Library of thermoelectric materials

Organic and hybrid thermoelectric materials can be designed using a large variety of constituents and processing conditions and further characterized regarding their thermoelectric performances using different experimental methods. Given the ever growing amount of experimental data available on the performances of such new TE materials, there is a stringent need to make a survey of existing literature as well as the results obtained during the ITN HORATES. A free-access library of TE materials has several important objectives. First, it can help the community to collect the important information necessary to select the most promising TE systems to design Thermoelectric generators. Second, the collected physical properties and associated data can be the starting point for machine learning -based investigations and selections of most promising TE systems. Similar approaches were recently followed for organic and perovskite-based materials used for solar cells design. (1-3)

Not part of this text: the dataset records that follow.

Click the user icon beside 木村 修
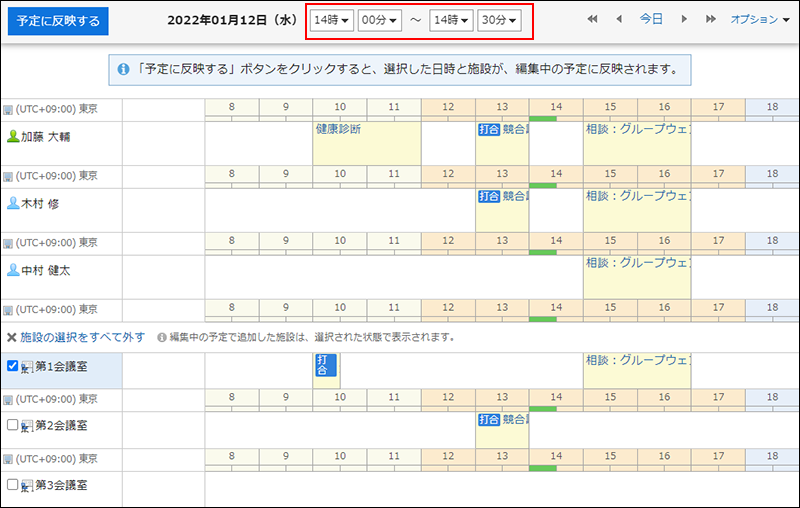Screen dimensions: 800x508 pos(13,203)
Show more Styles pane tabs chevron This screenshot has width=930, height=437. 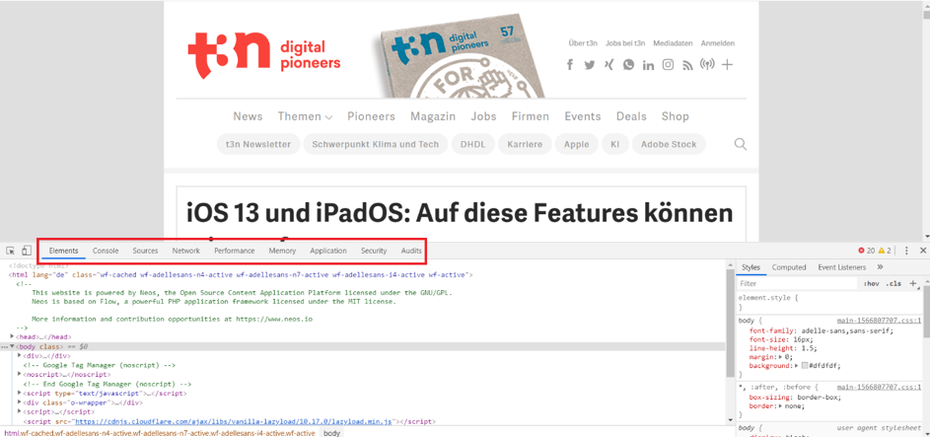click(880, 267)
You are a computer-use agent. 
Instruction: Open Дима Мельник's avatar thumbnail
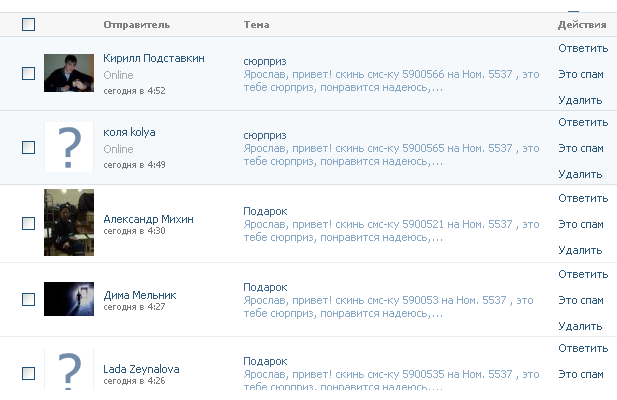69,298
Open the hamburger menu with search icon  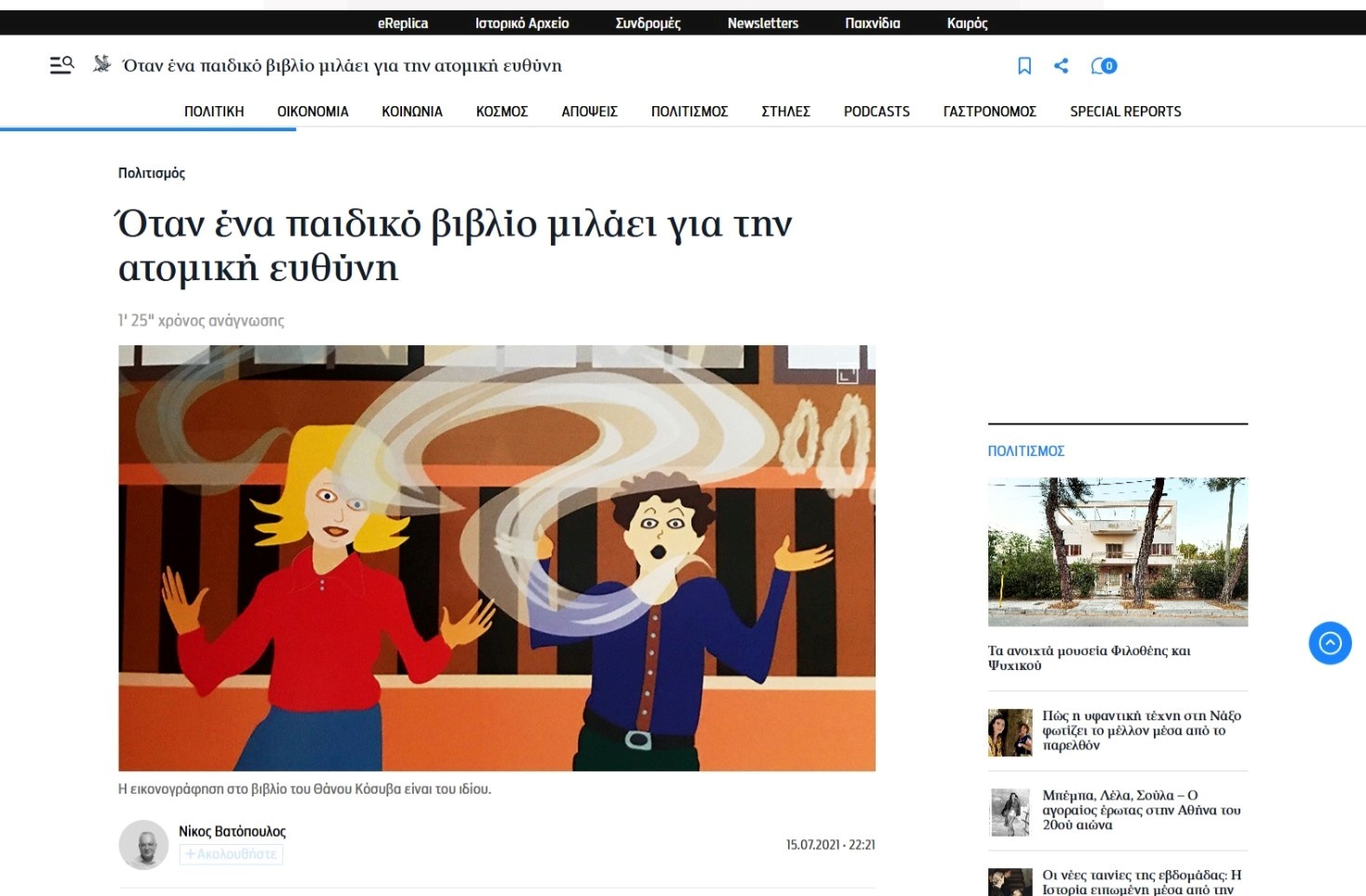coord(61,65)
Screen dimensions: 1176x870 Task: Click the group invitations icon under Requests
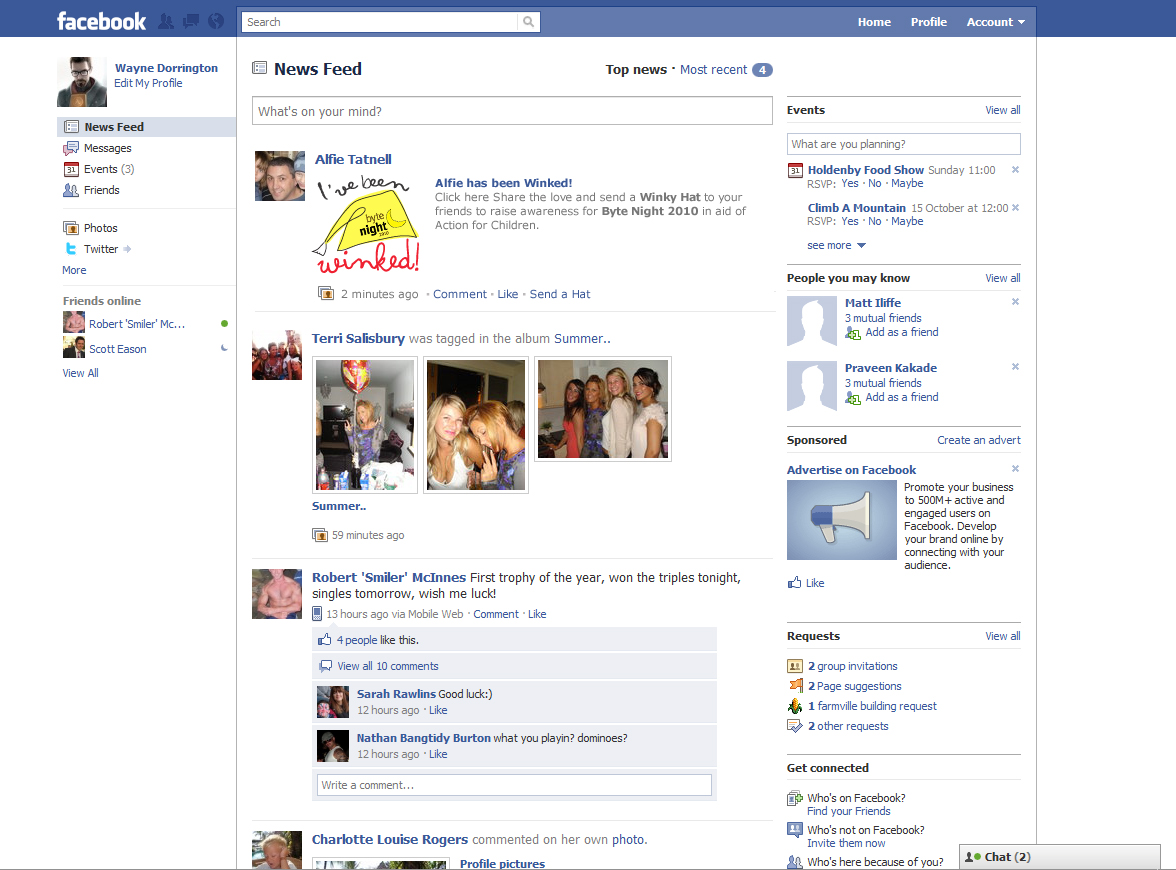(793, 665)
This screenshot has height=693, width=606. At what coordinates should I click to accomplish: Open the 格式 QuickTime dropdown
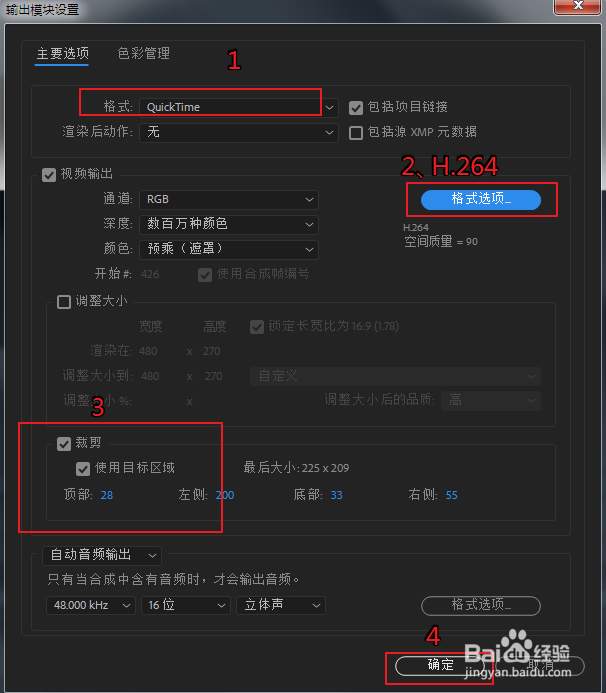pos(239,107)
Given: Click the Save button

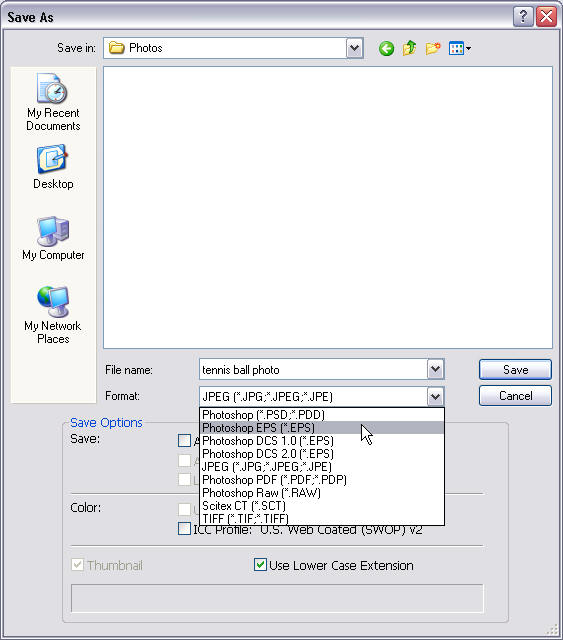Looking at the screenshot, I should point(515,369).
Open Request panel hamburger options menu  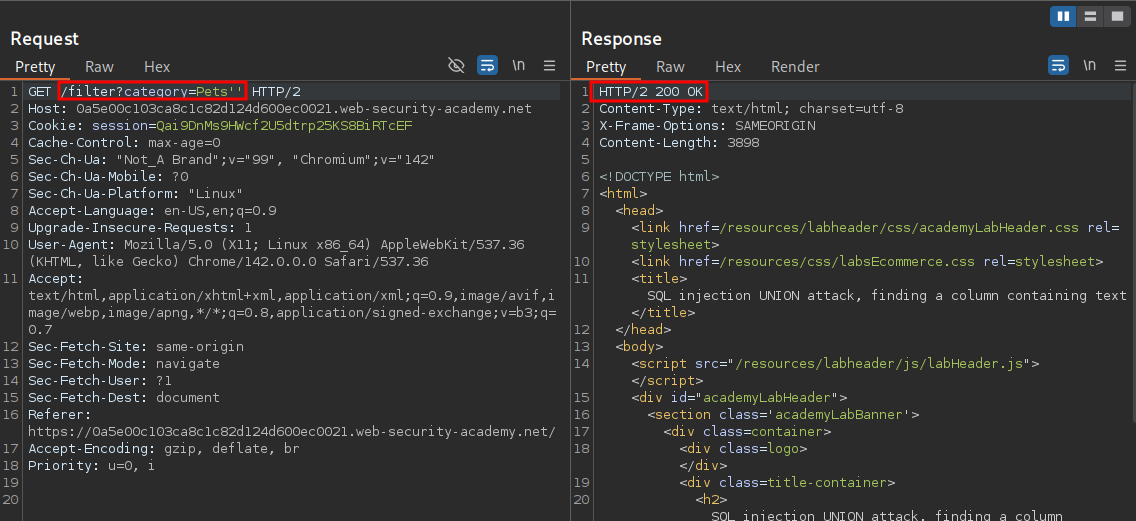[x=549, y=66]
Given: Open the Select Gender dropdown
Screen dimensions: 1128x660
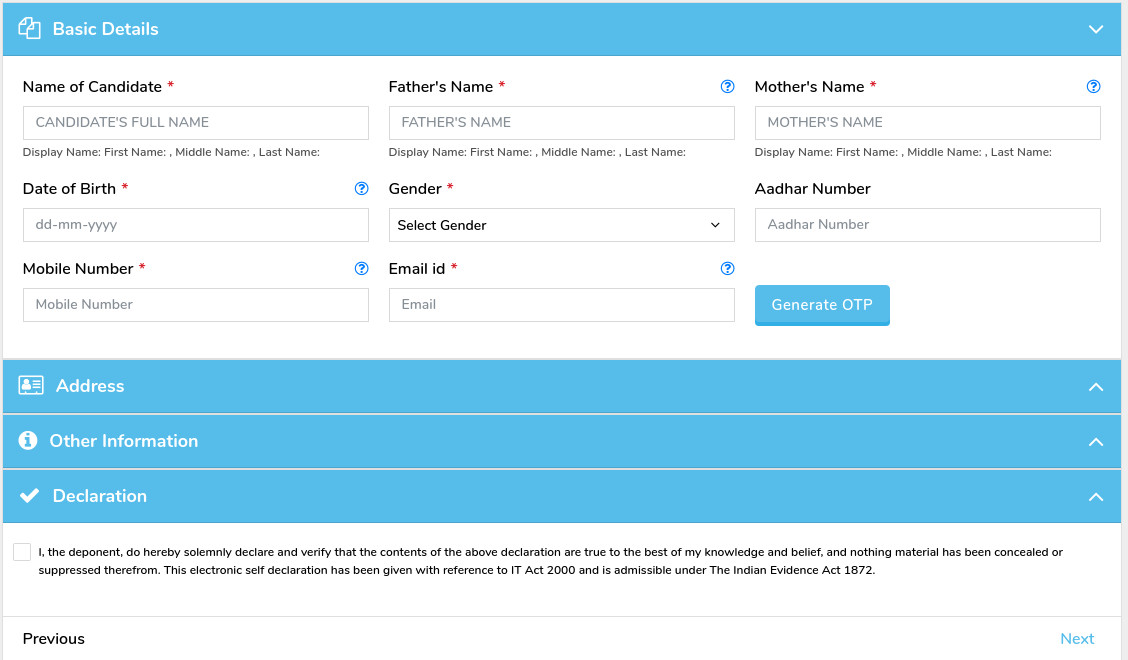Looking at the screenshot, I should [x=561, y=225].
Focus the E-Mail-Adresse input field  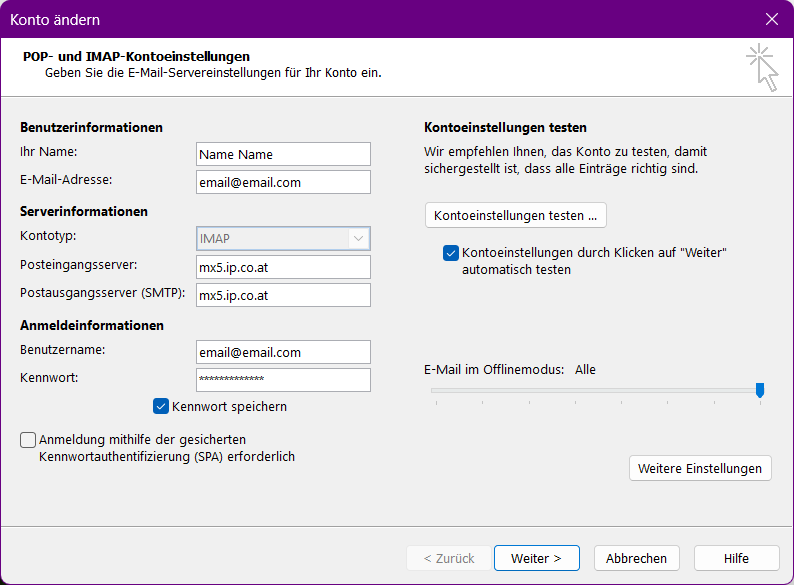point(283,182)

As a starting point, the TE library is constituted of two xls files collecting the important information on both p-type and n-type materials. During the course of the ITN project, these xls files will gradually collect more data including inorganic TE systems (no database for inorganic TE materials exists so far). To access the library, you can click on the links to the two xls files that will be updated during the project. 

Link to p-type materials.

Link to n-type materials.


 (1) Tao, Q.; Xu, P.; Li, M.; Lu, W. Machine Learning for Perovskite Materials Design and Discovery. npj Computational Materials 2021, 7 (1), 23.

 (2) Jacobsson, T. J.; Hultqvist, A.; García-Fernández, A.; Anand, A.; Al-Ashouri, A.; Hagfeldt, A.; Crovetto, A.; Abate, A.; Ricciardulli, A. G.; Vijayan, A.; Kulkarni, A.; Anderson, A. Y.; Darwich, B. P.; Yang, B.; Coles, B. L.; Perini, C. A. R.; Rehermann, C.; Ramirez, D.; Fairen-Jimenez, D.; Di Girolamo, D.; Jia, D.; Avila, E.; Juarez-Perez, E. J.; Baumann, F.; Mathies, F.; González, G. S. A.; Boschloo, G.; Nasti, G.; Paramasivam, G.; Martínez-Denegri, G.; Näsström, H.; Michaels, H.; Köbler, H.; Wu, H.; Benesperi, I.; Dar, M. I.; Bayrak Pehlivan, I.; Gould, I. E.; Vagott, J. N.; Dagar, J.; Kettle, J.; Yang, J.; Li, J.; Smith, J. A.; Pascual, J.; Jerónimo-Rendón, J. J.; Montoya, J. F.; Correa-Baena, J.-P.; Qiu, J.; Wang, J.; Sveinbjörnsson, K.; Hirselandt, K.; Dey, K.; Frohna, K.; Mathies, L.; Castriotta, L. A.; Aldamasy, Mahmoud. H.; Vasquez-Montoya, M.; Ruiz-Preciado, M. A.; Flatken, M. A.; Khenkin, M. V.; Grischek, M.; Kedia, M.; Saliba, M.; Anaya, M.; Veldhoen, M.; Arora, N.; Shargaieva, O.; Maus, O.; Game, O. S.; Yudilevich, O.; Fassl, P.; Zhou, Q.; Betancur, R.; Munir, R.; Patidar, R.; Stranks, S. D.; Alam, S.; Kar, S.; Unold, T.; Abzieher, T.; Edvinsson, T.; David, T. W.; Paetzold, U. W.; Zia, W.; Fu, W.; Zuo, W.; Schröder, V. R. F.; Tress, W.; Zhang, X.; Chiang, Y.-H.; Iqbal, Z.; Xie, Z.; Unger, E. An Open-Access Database and Analysis Tool for Perovskite Solar Cells Based on the FAIR Data Principles. Nature Energy 2022, 7 (1), 107–115.

 (3) Sahu, H.; Rao, W.; Troisi, A.; Ma, H. Toward Predicting Efficiency of Organic Solar Cells via Machine Learning and Improved Descriptors. Advanced Energy Materials 2018, 8 (24), 1801032.